- _TEKS YANG DIBERIKAN_:
Di sisi lain, keberhasilan kebijakan subsidi tidak hanya ditentukan oleh keputusan mempertahankan harga, tetapi juga oleh efektivitas penyalurannya. Subsidi yang besar harus benar-benar dinikmati oleh masyarakat yang berhak. Dalam konteks inilah langkah pengawasan yang dilakukan Badan Pengatur Hilir Minyak dan Gas Bumi (BPH Migas) menjadi sangat penting. Berbagai upaya pengendalian dilakukan untuk memastikan bahwa BBM subsidi tidak disalahgunakan oleh pihak-pihak yang mencari keuntungan pribadi melalui praktik penyelewengan distribusi.

- _DATA MASUKAN_:

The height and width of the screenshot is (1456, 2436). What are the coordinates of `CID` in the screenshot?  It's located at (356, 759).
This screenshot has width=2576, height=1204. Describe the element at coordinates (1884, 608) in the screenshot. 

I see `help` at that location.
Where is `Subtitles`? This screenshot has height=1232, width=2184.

- _TUGAS_:
Lanjutkan teks tentang pengawasan penyaluran BBM subsidi oleh BPH Migas, dimulai setelah kalimat terakhirnya.

- _HASIL BERIKUT_:
Anggota Komite BPH Migas, Bambang Hermanto, menjelaskan bahwa pengawasan diperkuat melalui pengendalian QR Code pembelian solar subsidi, evaluasi Surat Rekomendasi untuk segmen tertentu, hingga pembentukan gugus tugas pengawasan lapangan. Langkah tersebut menunjukkan keseriusan pemerintah dalam memperbaiki tata kelola subsidi energi agar lebih tepat sasaran. Penggunaan teknologi digital dan pengawasan langsung di lapangan menjadi kombinasi yang efektif untuk mengurangi peluang penyalahgunaan.
Upaya penertiban QR Code yang tidak sesuai menjadi langkah penting karena selama ini terdapat indikasi penggunaan identitas kendaraan yang sudah tidak beroperasi untuk memperoleh solar subsidi secara tidak sah. Praktik semacam ini tidak hanya merugikan negara, tetapi juga merampas hak masyarakat yang benar-benar membutuhkan. Ketika subsidi bocor kepada pihak yang tidak berhak, maka tujuan utama kebijakan perlindungan sosial menjadi tidak optimal. Oleh sebab itu, penguatan pengawasan harus terus dilakukan secara konsisten dan berkelanjutan.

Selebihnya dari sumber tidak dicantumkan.